4. Go gaga for gardens
Bharathi Park is very easy to visit as its right next to close to the waterfront. It’s a pleasant place to stroll as part of your heritage walk around Pondy. It comes complete with the obligatory fake cannons.
If you want a bigger green space then the Pondicherry Botanical Gardens is on the other side of the French Quarter, near the new bus stand and it doesn’t have foreigner ticket prices. Many Indian people exercise in these parks here so you won’t feel out of place if you want to do some squats.

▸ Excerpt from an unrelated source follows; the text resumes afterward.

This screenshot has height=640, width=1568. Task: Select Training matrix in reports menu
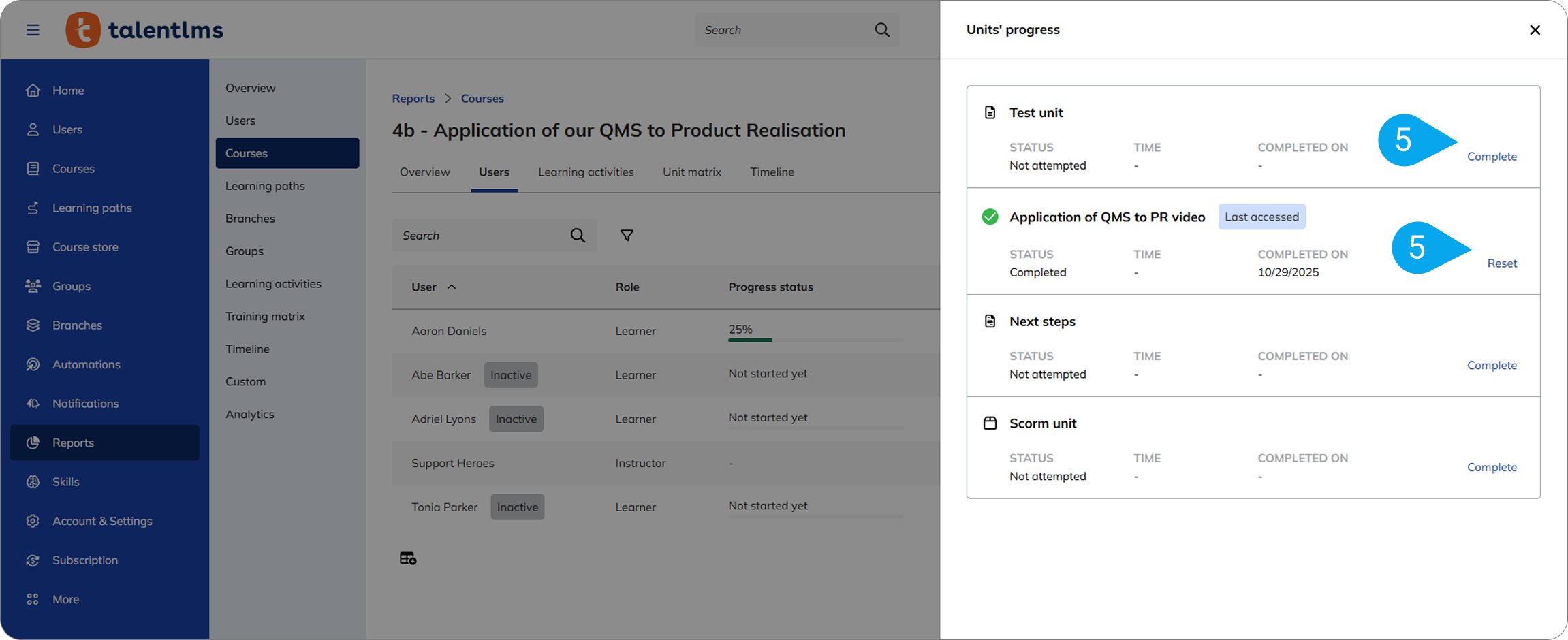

Cost: Free for Bharathi Park, 20 rupees for the Botanical Gardens (Open 9-6 every day).
5. Marvel at museums
If you want to know more about the history of Pondicherry then there are a couple of small museums to visit including Pondicherry museum and the Bharathidasan museum. The Bharathidasan is the former home of the Tamil poet and the Pondy museum houses historic artefacts important to the area.
Price: Bharathidasan Museum – 15 rupees – (closed Mondays, open 9.40-1 and 2-5.20). Pondicherry Museum – 50 rupees for foreigner (open 10-5).
6. Enjoy colonial architecture
One of the best things about Pondy is it’s walkability, so after you’ve seen the promenade I would wander around the streets behind to look at the colonial architecture, like the grand Raj Nivas building near Bharathi Park.
7. Visit churches and temples
Christianity does have a presence in Pondy from colonial times and some of the churches in the French Quarter are gaudy yet quite beautiful as the same time.
The biggest churches are the Sacred Heart Basilica and the pink Notre Dame des Anges that are both on the streets parallel to the promenade.
Slightly further back is the equally bright Our Lady of Immaculate Conception Cathedral (Open 7-12 pm and 3-8.30 pm).
If you’re more interested in Hindu temples then there are plenty of them around. I would avoid Arulmigu Manakula Vinayagar Temple as it has a captive working elephant that is forced to bless people for coins, and it is morally wrong dubious to have it there.
Price: All churches are free to visit but check opening times
8. Go to the beach
Pondy is the perfect base to enjoy the wild west coast, but be aware of strong currents and many are not suitable for swimming! The promenade has a beach but its very rocky so it’s better to get out of town on a scooter or by tuk-tuk.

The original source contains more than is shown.